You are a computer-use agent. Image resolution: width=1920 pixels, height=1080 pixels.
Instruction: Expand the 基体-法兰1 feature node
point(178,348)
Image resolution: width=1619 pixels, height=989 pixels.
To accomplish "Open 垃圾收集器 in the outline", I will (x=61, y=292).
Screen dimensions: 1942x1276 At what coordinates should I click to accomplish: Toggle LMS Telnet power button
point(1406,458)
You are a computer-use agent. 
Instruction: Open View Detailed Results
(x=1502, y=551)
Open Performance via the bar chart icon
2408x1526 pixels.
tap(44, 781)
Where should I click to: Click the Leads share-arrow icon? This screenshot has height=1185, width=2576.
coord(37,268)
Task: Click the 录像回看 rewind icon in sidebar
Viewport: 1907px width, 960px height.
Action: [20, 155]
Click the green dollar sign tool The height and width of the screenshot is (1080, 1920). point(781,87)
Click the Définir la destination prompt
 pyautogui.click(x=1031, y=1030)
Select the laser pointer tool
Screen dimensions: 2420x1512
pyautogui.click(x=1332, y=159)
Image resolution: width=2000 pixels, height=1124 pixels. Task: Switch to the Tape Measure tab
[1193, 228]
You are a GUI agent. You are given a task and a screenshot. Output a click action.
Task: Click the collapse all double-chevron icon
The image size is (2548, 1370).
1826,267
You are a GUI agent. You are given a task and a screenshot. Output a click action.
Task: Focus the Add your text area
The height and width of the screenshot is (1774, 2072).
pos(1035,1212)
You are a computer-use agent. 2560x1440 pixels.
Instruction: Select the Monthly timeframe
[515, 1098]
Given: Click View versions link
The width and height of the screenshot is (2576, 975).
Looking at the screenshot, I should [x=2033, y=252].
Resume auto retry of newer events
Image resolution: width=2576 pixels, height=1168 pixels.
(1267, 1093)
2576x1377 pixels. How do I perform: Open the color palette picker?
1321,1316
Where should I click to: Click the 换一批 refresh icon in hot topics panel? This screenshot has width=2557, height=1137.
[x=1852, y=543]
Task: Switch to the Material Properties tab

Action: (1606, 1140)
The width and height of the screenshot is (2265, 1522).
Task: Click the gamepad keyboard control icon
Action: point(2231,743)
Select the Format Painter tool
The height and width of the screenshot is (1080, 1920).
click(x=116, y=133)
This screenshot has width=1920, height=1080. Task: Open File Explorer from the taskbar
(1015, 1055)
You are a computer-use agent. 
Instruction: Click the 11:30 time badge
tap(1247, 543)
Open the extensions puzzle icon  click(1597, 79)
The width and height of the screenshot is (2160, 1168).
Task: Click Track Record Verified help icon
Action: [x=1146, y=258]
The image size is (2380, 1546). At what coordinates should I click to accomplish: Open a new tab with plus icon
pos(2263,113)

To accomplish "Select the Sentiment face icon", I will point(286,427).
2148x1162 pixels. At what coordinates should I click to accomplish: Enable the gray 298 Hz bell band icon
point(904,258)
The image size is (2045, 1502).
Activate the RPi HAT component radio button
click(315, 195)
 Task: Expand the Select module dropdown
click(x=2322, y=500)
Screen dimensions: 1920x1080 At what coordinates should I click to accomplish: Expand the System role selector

**Goal of the exercise**
A single figure, the number of lines above with the word "tool", is the whole answer.

**Your solution**
3